Kepler's Supernova: An Overluminous Type Ia Event Interacting with a Massive Circumstellar Medium at a Very Late Phase
Satoru Katsuda, Koji Mori, Keiichi Maeda, Masaomi Tanaka, Katsuji, Koyama, Hiroshi Tsunemi, Hiroshi Nakajima, Yoshitomo Maeda, Masanobu Ozaki,, Robert Petre

TL;DR
This study analyzes X-ray observations of Kepler's supernova remnant to demonstrate it was an overluminous Type Ia event interacting with a massive circumstellar medium long after explosion, linking it to Ia-CSM supernovae.
Contribution
It provides detailed spectral analysis showing Kepler's SNR is from an overluminous Type Ia supernova interacting with a massive CSM, with implications for supernova progenitor models.
Findings
Kepler's SNR has higher IGE to IME ratios than typical Type Ia SNRs.

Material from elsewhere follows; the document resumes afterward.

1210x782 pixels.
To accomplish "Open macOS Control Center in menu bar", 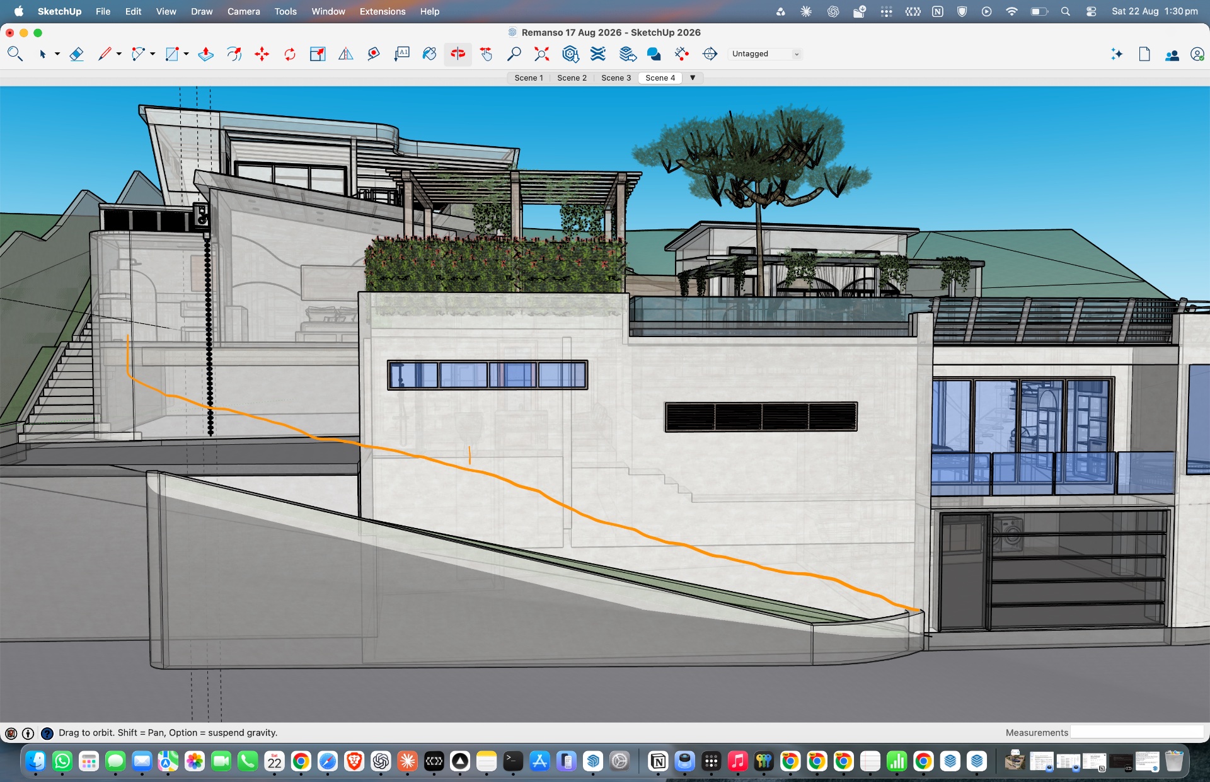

The CSM includes diffuse gas and dense knots with elevated nitrogen, indicating CNO processing.
Kepler's SN interacted with massive CSM a few hundred years post-explosion.
Abstract
We have analyzed XMM-Newton, Chandra, and Suzaku observations of Kepler's supernova remnant (SNR) to investigate the properties of both the SN ejecta and the circumstellar medium (CSM). For comparison, we have also analyzed two similarly-aged, ejecta-dominated SNRs: Tycho's SNR, thought to be the remnant of a typical Type Ia SN, and SNR 0509-67.5 in the Large Magellanic Cloud, thought to be the remnant of an overluminous Type Ia SN. By simply comparing the X-ray spectra, we find that line intensity ratios of iron-group elements (IGE) to intermediate-mass elements (IME) for Kepler's SNR and SNR 0509-67.5 are much higher than those for Tycho's SNR. We therefore argue that Kepler is the product of an overluminous Type Ia SN. This inference is supported by our spectral modeling, which reveals the IGE and IME masses respectively to be ~0.95 M_sun and ~0.12 M_sun (Kepler's SNR), ~0.75 M_sun…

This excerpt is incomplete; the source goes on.